1. Home
  2. Software
  3. Megazord

Megazord

Megazord is a Rust-based variant of Akira ransomware that has been in use since at least August 2023 to target Windows environments. Megazord has been attributed to the Akira group based on overlapping infrastructure though is possibly not exclusive to the group.[1][2][3]

ID: S1191
Type: MALWARE
Platforms: Windows
Contributors: Jiraput Thamsongkrah
Version: 1.0
Created: 08 January 2025
Last Modified: 11 March 2025
Version Permalink
Enterprise Layer
download view

Techniques Used

Domain ID Name Use
Enterprise T1059 .003 Command and Scripting Interpreter: Windows Command Shell

Megazord can execute multiple commands post infection via cmd.exe.[3]
Enterprise T1486 Data Encrypted for Impact

Megazord can encrypt files on targeted Windows hosts leaving them with a ".powerranges" file extension.[1][2][3]
Enterprise T1083 File and Directory Discovery

Megazord can ignore specified directories for encryption.[3]
Enterprise T1654 Log Enumeration

Megazord has the ability to print the trace, debug, error, info, and warning logs.[3]
Enterprise T1057 Process Discovery

Megazord can terminate a list of specified services and processes.[3]
Enterprise T1489 Service Stop

Megazord has the ability to terminate a list of services and processes.[3]
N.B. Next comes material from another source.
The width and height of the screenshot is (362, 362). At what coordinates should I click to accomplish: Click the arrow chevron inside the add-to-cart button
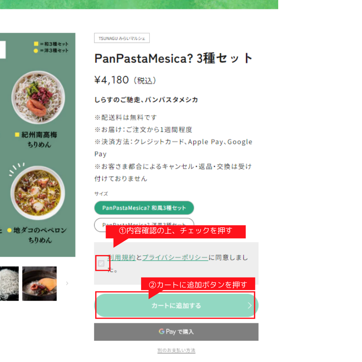pos(250,305)
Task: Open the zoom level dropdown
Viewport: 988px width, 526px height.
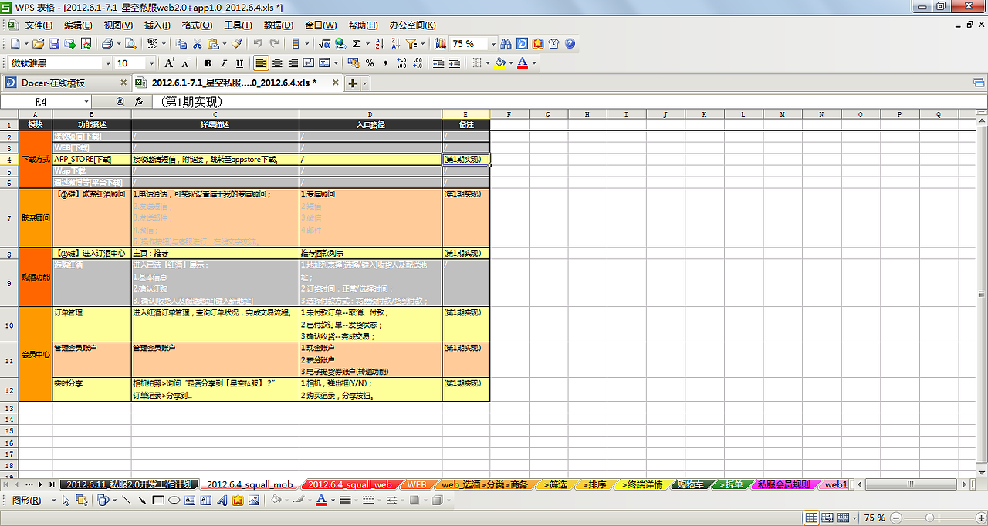Action: point(493,44)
Groups That Use This Software

ID Name References
G1024 Akira

[1][2][3]

References

  1. CISA et al. (2024, April 18). #StopRansomware: Akira Ransomware. Retrieved December 10, 2024.
  2. Nutland, J. and Szeliga, M. (2024, October 21). Akira ransomware continues to evolve. Retrieved December 10, 2024.
  1. Zemah, Y. (2024, December 2). Threat Assessment: Howling Scorpius (Akira Ransomware). Retrieved January 8, 2025.